ルーマニアで10日実施された大統領選挙は、現職のヨハニス候補(60、無所属、国民自由党(PNL)推薦)が最多の票を得たものの過半数には届かず、結果は24日の決選投票に持ち越された。
ヨハニス候補の得票率は36.6%。直近の予想を下回った。2位は社会民主党(PSD)のダンチラ党首(55)で23.8%だった。投票率は47.7%で、2014年の前回投票時の52.3%を4.4ポイント下回った。
ダンチラ候補は昨年1月から今月初めまで首相を務め、司法改革を進めてきたが、欧州連合(EU)や野党はこれが司法の中立の侵害や、汚職容疑のある政治家を訴追から守ることにつながるとして、激しく批判してきた。今月4日に就任したルドヴィク・オルバン首相(56)のPNL少数内閣は、ヨハニス候補の再選を果たし、汚職対策の前進につなげたい意向だ。

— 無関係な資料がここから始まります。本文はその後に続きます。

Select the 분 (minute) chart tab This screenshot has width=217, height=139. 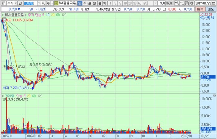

ヨハニス候補は、PSDの進める司法改革の中止のほか、◇縁故主義対策◇インフラ改善◇EU助成金の消化率引き上げ◇医療・教育サービスの改善――などを公約に掲げて選挙に挑んだ。
ルーマニアの大統領は首相・大臣・裁判官人事の拒否権を有するほか、外交・安全保障政策に影響力を持つ。また、議会が可決した法案を拒否する権利もある。ただ、法案が改めて議会を通過した場合には、発効に向けて署名する義務が生じる。